In consciousness studies, by using their powers of abstraction, some neuroscientists imagine “microtubules” and “entangled states” as the basis for consciousness. Because they evoke no precise image and yet have a name, these abstractions seem real. But they are not real. Other neuroscience philosophers abstract consciousness from our lived experience and imagine it to be a property of both animate and inanimate objects. They say tables and chairs have consciousness. Again, this is ridiculous.
Our bad habit of creating abstract general ideas has crept into the field of intelligence. To enlarge the compass of our minds, we have abstracted the idea of intelligence from the particular human activities that demonstrate intelligence and named it “intelligence.” Then we have applied the idea to machines, analogous to how some philosophers today apply the idea of “consciousness” to inanimate objects. We have created the phrase “AI.” And now we are being led on a futile chase for “perfect AI,” something will o’ the wisp, something just round the corner, over the hill, something we know not what.

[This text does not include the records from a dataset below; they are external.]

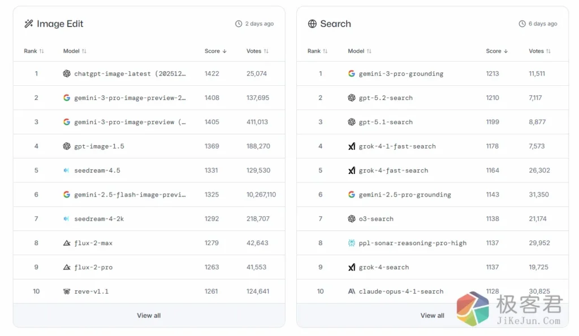
Task: Click the reve-v1.1 logo icon
Action: (x=67, y=291)
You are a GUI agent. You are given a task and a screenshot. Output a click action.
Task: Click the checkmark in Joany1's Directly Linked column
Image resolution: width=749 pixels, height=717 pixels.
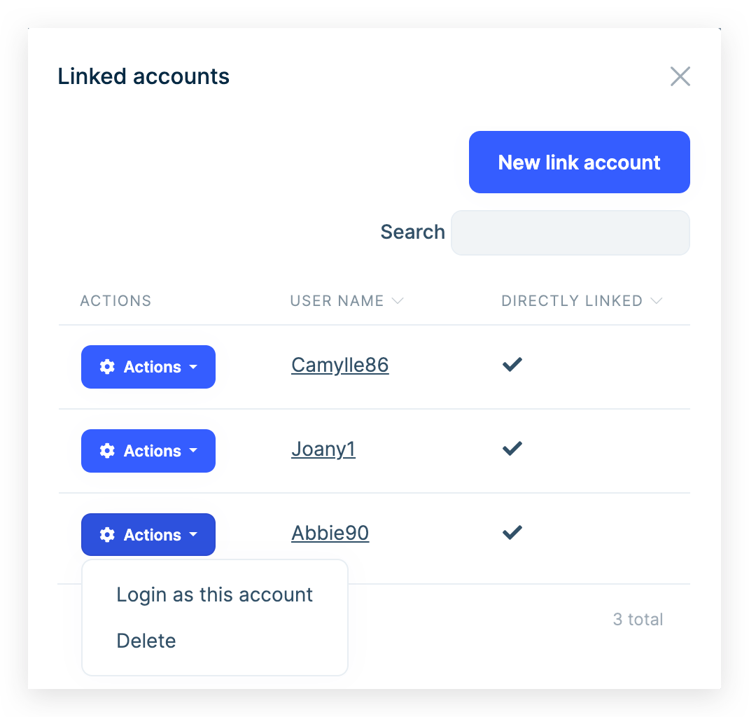click(x=512, y=448)
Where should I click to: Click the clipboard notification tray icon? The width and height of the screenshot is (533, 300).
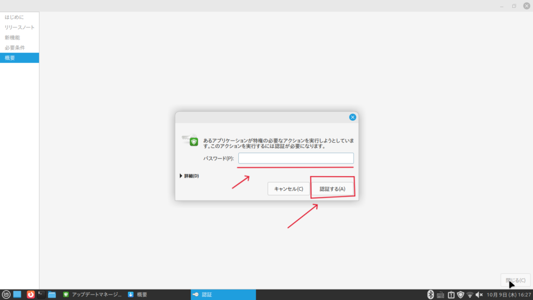tap(451, 294)
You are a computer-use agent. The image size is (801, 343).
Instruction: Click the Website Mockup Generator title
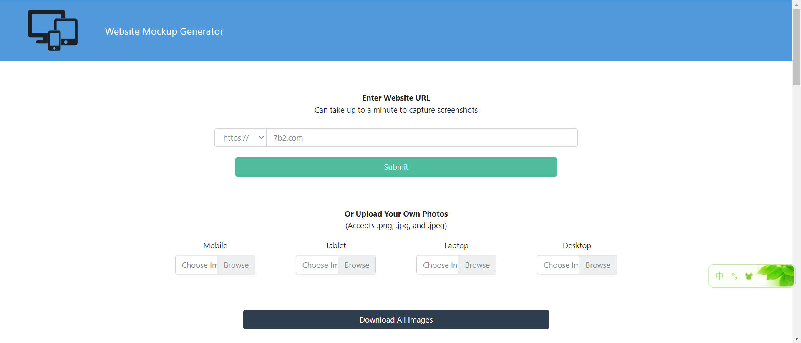(x=164, y=31)
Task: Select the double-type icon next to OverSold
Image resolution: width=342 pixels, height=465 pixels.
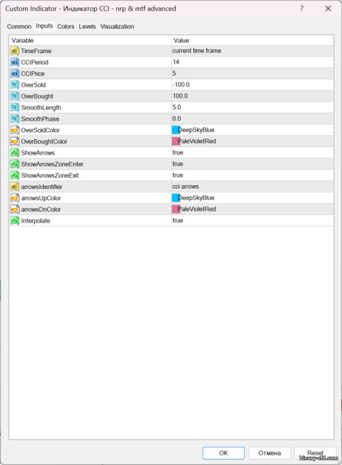Action: point(14,85)
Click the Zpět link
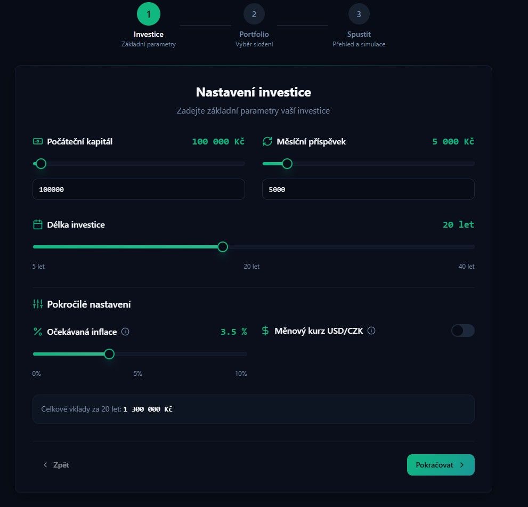 [56, 464]
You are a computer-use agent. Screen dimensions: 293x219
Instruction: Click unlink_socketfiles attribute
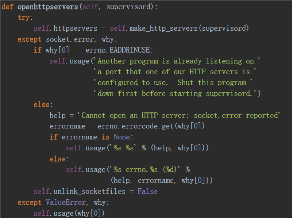[x=89, y=191]
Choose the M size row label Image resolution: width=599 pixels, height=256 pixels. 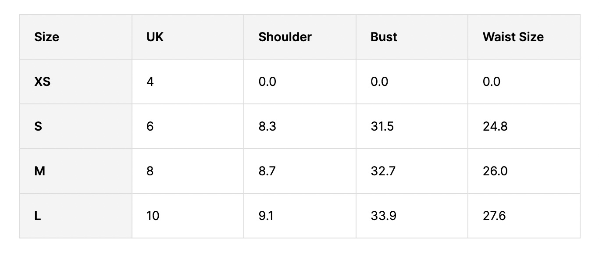[39, 171]
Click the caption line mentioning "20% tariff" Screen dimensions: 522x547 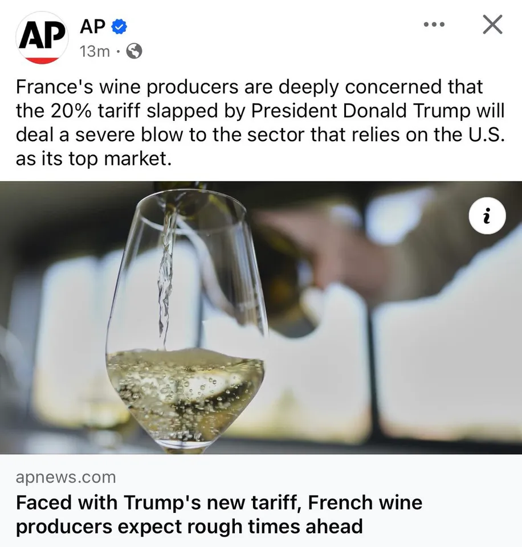(260, 111)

That so many fields today are involved in the chase for perfect AI, including robotics, engineering, philosophy, adaptive systems, neuroinformatics, and bio-inspired systems, to name just a few, suggests that perfect AI is a credible goal, and that through collaboration we are closing in on its secret. In fact, it is just the opposite. By studying AI from so many different sides, researchers imagine one day seeing AI from all sides, and even from its interior. But every subject has as many sides as there are radii in a sphere; that is to say, they are innumerable. Thus it is impossible to study a subject from all sides. Therefore, we typically establish an order of succession, decide which sides are most important, and create fields out of each. For example, instead of all scientists studying the universe, physicists study light, chemists study gases and liquids, and geologists study rocks, with only the slightest crossover. That so many fields study AI is a testament to the fact that researchers cannot establish an order of succession in AI, and they cannot establish one because they cannot understand AI. AI is an abstract general idea. That AI cannot be confined to a specific field or to a few fields suggests weakness, not strength.

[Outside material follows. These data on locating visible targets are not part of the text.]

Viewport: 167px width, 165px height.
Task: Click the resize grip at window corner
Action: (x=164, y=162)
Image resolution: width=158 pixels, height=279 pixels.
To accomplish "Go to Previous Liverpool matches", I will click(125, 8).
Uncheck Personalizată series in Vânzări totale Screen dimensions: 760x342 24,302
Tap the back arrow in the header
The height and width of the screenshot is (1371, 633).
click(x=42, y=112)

The products of AI research will continue to prove immensely useful. They will make our lives easier and safer. I applaud their coming. But the search for perfect AI is a futile activity that belongs, at most, in a center for theoretical knowledge—for there, no one gets hurt. In contrast, professionals must deal with real life, where people and nature are unpredictable, where machines go on the blink, where abstract general ideas are meaningless, and where a client’s well-being, even life, is at stake. The world of the professional is the world of the particular and the singular, not the world of the universal and the general. This is why AI is destined to remain a useful adjunct to a human professional, but a dangerous substitute for a human professional.
1Steven Frank, MD, et al. “Relative Contribution of Core and Cutaneous Temperatures to Thermal Comfort and Autonomic Responses in Humans,” Journal of Applied Physiology, Vol. 86, Issue 5, May 1, 1999. Also conversation with the author.
2For interviews with such neuroscientists, see John Horgan, The Undiscovered Mind (The Free Press, 2000), chapter 1.